Sinnerfüllt
Liebe Leser*innen,
„Die zwei wichtigsten Tage in deinem Leben sind der Tag, an dem du geboren wirst, und der Tag, an dem du herausfindest, warum.“
Dieses Zitat – es wird Mark Twain zugeschrieben – bringt mich sofort ins Grübeln. Vielleicht gerade deshalb, weil es eine Sehnsucht berührt, die viele Menschen kennen: den Wunsch, nicht einfach nur da zu sein, sondern mit dem eigenen Leben gemeint zu sein. Auch wenn sich offenbar nicht belegen lässt, dass Twain diese Worte tatsächlich gesagt oder geschrieben hat, bleibt ihre Frage bestehen: Worin liegt der Sinn meines Lebens? Und vielleicht beginnt ein sinnerfülltes Leben genau dort, wo ich dieser Frage nicht ausweiche, sondern sie vor Gott und mit offenem Herzen an mich heranlasse.

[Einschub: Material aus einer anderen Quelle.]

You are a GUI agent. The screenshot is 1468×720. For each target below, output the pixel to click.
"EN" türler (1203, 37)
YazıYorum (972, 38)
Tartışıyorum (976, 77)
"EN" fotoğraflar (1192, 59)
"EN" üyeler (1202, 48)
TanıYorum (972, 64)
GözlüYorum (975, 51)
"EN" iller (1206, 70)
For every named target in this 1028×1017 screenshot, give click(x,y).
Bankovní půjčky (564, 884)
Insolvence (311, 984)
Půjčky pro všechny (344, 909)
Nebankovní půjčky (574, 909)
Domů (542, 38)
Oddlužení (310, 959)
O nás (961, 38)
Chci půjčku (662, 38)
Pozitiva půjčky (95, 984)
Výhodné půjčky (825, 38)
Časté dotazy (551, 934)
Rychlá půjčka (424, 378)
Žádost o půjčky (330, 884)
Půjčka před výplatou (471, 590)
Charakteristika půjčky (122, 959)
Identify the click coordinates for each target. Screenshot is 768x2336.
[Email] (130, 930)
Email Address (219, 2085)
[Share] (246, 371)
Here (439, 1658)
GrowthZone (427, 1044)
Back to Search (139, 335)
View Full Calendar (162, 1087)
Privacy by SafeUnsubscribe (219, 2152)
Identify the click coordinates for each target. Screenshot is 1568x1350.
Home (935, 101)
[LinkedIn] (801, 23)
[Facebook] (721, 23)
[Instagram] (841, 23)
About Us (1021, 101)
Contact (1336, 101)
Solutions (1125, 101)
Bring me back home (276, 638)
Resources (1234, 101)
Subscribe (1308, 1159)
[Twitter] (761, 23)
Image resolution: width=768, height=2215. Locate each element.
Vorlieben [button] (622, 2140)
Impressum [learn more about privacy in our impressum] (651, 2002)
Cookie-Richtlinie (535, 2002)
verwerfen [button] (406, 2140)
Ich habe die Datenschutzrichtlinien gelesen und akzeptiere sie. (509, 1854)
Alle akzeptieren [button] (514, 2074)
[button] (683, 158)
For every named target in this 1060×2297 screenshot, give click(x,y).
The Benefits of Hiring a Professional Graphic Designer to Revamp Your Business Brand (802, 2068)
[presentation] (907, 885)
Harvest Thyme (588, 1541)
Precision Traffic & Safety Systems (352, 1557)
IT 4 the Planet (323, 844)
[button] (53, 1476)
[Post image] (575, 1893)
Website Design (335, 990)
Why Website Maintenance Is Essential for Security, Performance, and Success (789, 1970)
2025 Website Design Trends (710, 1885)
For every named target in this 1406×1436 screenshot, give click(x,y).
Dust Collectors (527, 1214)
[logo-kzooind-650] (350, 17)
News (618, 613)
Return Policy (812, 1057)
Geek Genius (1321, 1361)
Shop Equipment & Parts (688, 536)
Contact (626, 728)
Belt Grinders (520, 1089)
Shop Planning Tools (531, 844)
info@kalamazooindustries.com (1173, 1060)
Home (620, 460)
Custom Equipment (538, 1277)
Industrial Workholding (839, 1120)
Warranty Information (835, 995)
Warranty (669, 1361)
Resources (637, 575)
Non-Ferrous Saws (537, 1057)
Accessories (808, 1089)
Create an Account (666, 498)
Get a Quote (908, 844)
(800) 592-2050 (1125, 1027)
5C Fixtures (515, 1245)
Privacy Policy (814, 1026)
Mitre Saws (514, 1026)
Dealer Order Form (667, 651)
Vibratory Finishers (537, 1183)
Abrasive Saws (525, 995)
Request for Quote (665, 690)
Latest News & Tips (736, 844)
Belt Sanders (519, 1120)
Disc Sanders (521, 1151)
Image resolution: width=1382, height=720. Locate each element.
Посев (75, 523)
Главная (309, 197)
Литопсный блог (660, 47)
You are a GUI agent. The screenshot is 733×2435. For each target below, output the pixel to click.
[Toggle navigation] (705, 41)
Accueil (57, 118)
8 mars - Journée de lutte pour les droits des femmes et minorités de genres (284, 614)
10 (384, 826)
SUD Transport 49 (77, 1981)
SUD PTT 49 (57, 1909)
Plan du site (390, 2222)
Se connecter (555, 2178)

In der neuen Ausgabe schauen wir uns darum genau diese Frage an und beleuchten sie aus ganz verschiedenen Perspektiven, allen voran die theologische Frage nach dem Sinn von Leben und Leiden. Der Philosoph und Psychologe Viktor E. Frankl hat aus seiner Leidenserfahrung im KZ eine Weltsicht und Therapie entwickelt, die bis heute hilft. Wie geht es Kindern, die ein Elternteil oder Geschwister verloren haben? Davon lesen wir im Interview mit dem Gründer von Lacrima - Zentrum für trauernde Kinder hier in Giesing. Und wir begegnen unserem Hausmeister Josef Groß, der uns Einblicke in sein Leben und seine Weltsicht gibt.
Allerdings finden Sie hier nicht ein Rezept oder eine klare, eindeutige Antwort, dafür aber viele Wegweiser.